→ **STATED GOAL**: Copy out the material below line for line, keeping every character unchanged.

----- RECORDED DATA -----

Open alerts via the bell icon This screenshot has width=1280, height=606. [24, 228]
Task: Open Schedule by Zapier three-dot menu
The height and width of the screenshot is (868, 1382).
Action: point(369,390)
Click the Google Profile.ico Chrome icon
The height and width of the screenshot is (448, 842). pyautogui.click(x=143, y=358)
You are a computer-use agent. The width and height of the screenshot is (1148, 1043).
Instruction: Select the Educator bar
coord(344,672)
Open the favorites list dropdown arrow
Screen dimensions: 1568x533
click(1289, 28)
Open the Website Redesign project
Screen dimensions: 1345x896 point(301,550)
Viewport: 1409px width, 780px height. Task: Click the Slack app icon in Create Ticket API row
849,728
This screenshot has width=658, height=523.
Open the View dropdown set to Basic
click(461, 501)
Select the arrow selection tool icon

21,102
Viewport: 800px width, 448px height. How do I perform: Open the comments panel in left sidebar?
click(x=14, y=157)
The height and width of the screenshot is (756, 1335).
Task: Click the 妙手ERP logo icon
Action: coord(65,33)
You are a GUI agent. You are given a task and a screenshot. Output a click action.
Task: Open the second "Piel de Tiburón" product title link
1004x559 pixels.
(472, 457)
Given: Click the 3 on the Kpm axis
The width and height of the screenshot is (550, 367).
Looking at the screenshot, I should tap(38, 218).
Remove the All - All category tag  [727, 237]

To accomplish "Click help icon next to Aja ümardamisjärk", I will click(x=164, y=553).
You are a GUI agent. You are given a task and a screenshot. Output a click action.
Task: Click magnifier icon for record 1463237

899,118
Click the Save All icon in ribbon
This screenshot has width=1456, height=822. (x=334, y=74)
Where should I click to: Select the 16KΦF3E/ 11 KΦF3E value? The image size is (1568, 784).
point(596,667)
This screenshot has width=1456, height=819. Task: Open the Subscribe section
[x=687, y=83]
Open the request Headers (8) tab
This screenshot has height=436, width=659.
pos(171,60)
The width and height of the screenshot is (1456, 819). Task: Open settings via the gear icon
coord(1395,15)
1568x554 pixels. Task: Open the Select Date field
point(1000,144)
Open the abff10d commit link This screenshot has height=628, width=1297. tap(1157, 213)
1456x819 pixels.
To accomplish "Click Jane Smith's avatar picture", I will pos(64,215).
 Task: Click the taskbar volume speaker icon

-----

→ **RESULT OF THE TASK**:
Open alerts via the bell icon This screenshot has width=1280, height=606. [24, 228]
Task: Open Schedule by Zapier three-dot menu
The height and width of the screenshot is (868, 1382).
Action: point(369,390)
Click the Google Profile.ico Chrome icon
The height and width of the screenshot is (448, 842). pyautogui.click(x=143, y=358)
You are a computer-use agent. The width and height of the screenshot is (1148, 1043).
Instruction: Select the Educator bar
coord(344,672)
Open the favorites list dropdown arrow
Screen dimensions: 1568x533
click(1289, 28)
Open the Website Redesign project
Screen dimensions: 1345x896 point(301,550)
Viewport: 1409px width, 780px height. Task: Click the Slack app icon in Create Ticket API row
849,728
This screenshot has width=658, height=523.
Open the View dropdown set to Basic
click(461, 501)
Select the arrow selection tool icon

21,102
Viewport: 800px width, 448px height. How do I perform: Open the comments panel in left sidebar?
click(x=14, y=157)
The height and width of the screenshot is (756, 1335).
Task: Click the 妙手ERP logo icon
Action: coord(65,33)
You are a GUI agent. You are given a task and a screenshot. Output a click action.
Task: Open the second "Piel de Tiburón" product title link
1004x559 pixels.
(472, 457)
Given: Click the 3 on the Kpm axis
The width and height of the screenshot is (550, 367).
Looking at the screenshot, I should tap(38, 218).
Remove the All - All category tag  [727, 237]

To accomplish "Click help icon next to Aja ümardamisjärk", I will click(x=164, y=553).
You are a GUI agent. You are given a task and a screenshot. Output a click action.
Task: Click magnifier icon for record 1463237

899,118
Click the Save All icon in ribbon
This screenshot has width=1456, height=822. (x=334, y=74)
Where should I click to: Select the 16KΦF3E/ 11 KΦF3E value? The image size is (1568, 784).
point(596,667)
This screenshot has width=1456, height=819. Task: Open the Subscribe section
[x=687, y=83]
Open the request Headers (8) tab
This screenshot has height=436, width=659.
pos(171,60)
The width and height of the screenshot is (1456, 819). Task: Open settings via the gear icon
coord(1395,15)
1568x554 pixels. Task: Open the Select Date field
point(1000,144)
Open the abff10d commit link This screenshot has height=628, width=1297. tap(1157, 213)
1456x819 pixels.
To accomplish "Click Jane Smith's avatar picture", I will pos(64,215).
 Task: Click the taskbar volume speaker icon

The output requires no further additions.